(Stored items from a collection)
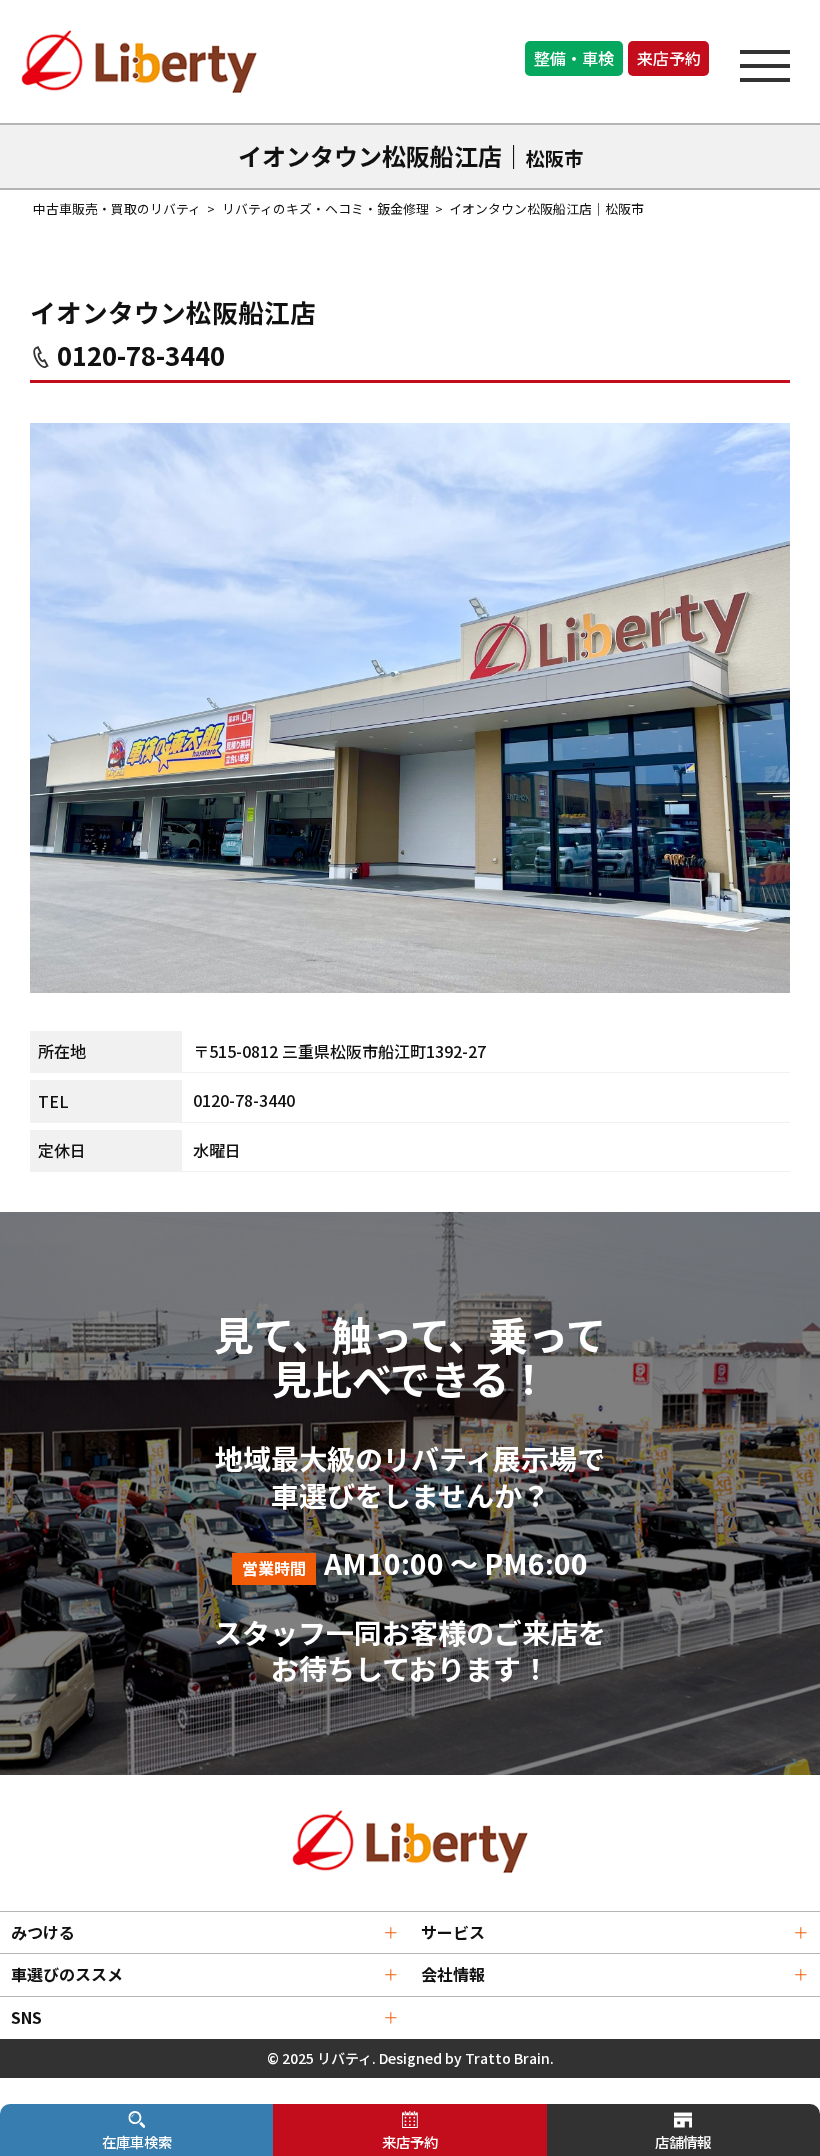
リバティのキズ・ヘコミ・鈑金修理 (325, 208)
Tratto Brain (507, 2058)
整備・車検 (574, 58)
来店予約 (669, 58)
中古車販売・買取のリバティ (117, 208)
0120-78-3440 (141, 354)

▶ **WORK ITEM**
Would you retype the entries above in full, exactly as written, minus the pictures?

▶ **FINAL ANSWER**
リバティのキズ・ヘコミ・鈑金修理 (325, 208)
Tratto Brain (507, 2058)
整備・車検 (574, 58)
来店予約 (669, 58)
中古車販売・買取のリバティ (117, 208)
0120-78-3440 (141, 354)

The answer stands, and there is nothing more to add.